If you want to learn more about SAT, I’d recommend the following:

There is a Decision Procedures book that you can read! Honestly, I own this, and it’s not really all that great. It does, however, contain a relatively readable explanation of how SAT works, along with the techniques for solving it rather quickly.

There is an international SAT competition! This competition has been instrumental in advancing the state of the art for high performance industrial strength SAT solvers. It’s worth browsing through the improvements over the years to the various solvers, along with the problem sets that are used to test various SAT solvers. (For example, some problems come from constraints generated by bounded model checkers, some come from graph algorithms, etc…)

A real transformational read for me was the paper that describes the implementation of the MiniSat solver. This is a high powered solver (it took the world cup a few times!) that a simple (and small!) implementation.
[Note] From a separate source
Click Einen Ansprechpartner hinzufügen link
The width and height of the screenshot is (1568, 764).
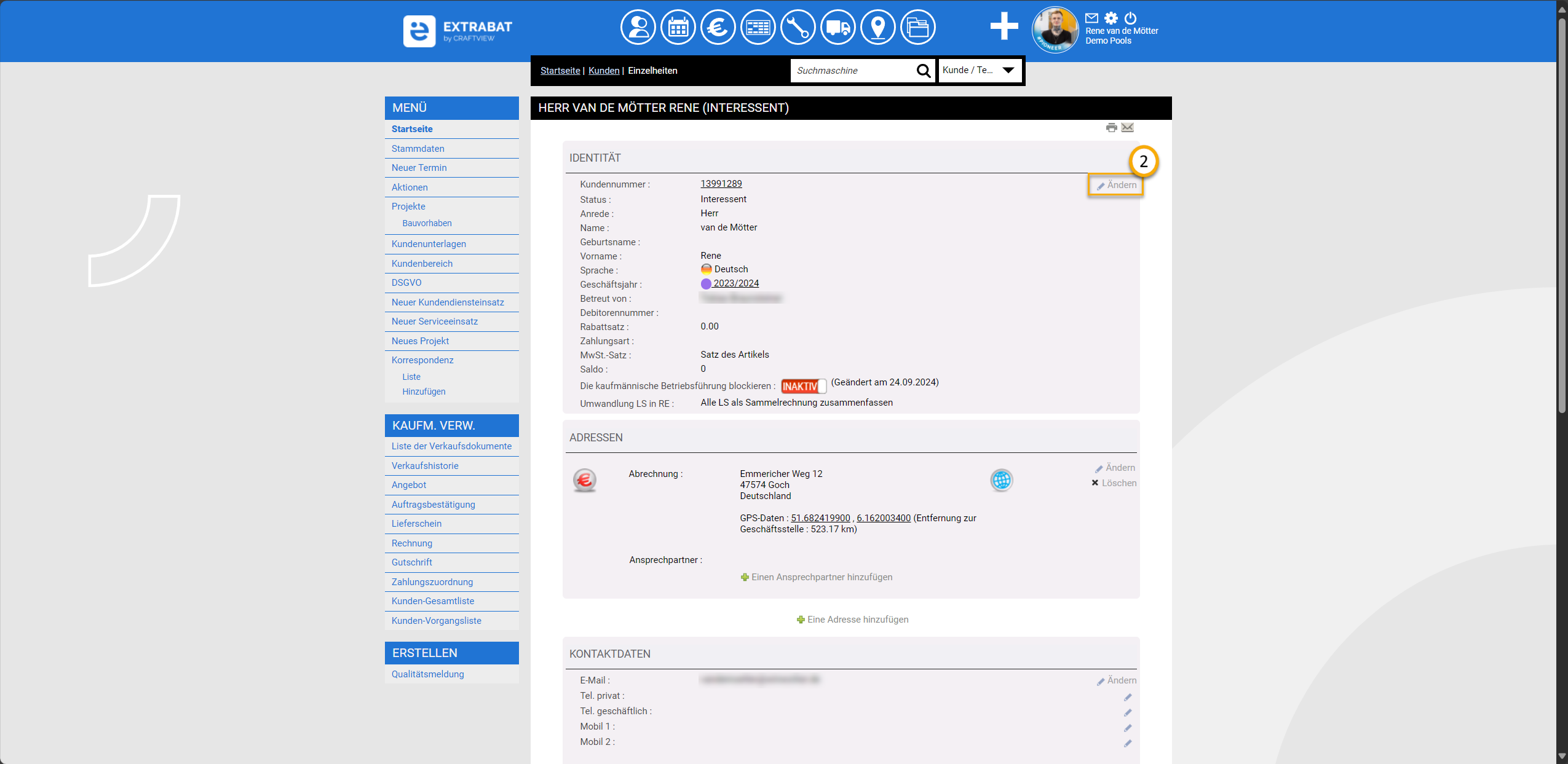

I would recommend reading the solver’s source (written in simple C++) next to the paper that describes MiniSat’s implemenation!

SAT solving is a fun passtime, there are lots of small simple tricks you can play, and becoming well versed in the developments isn’t all that hard. Perhaps more enticing is the knowledge that you can take a difficult problem and model it in SAT, and then farm it out to one of these quite excellent tools and get your problem solved for you!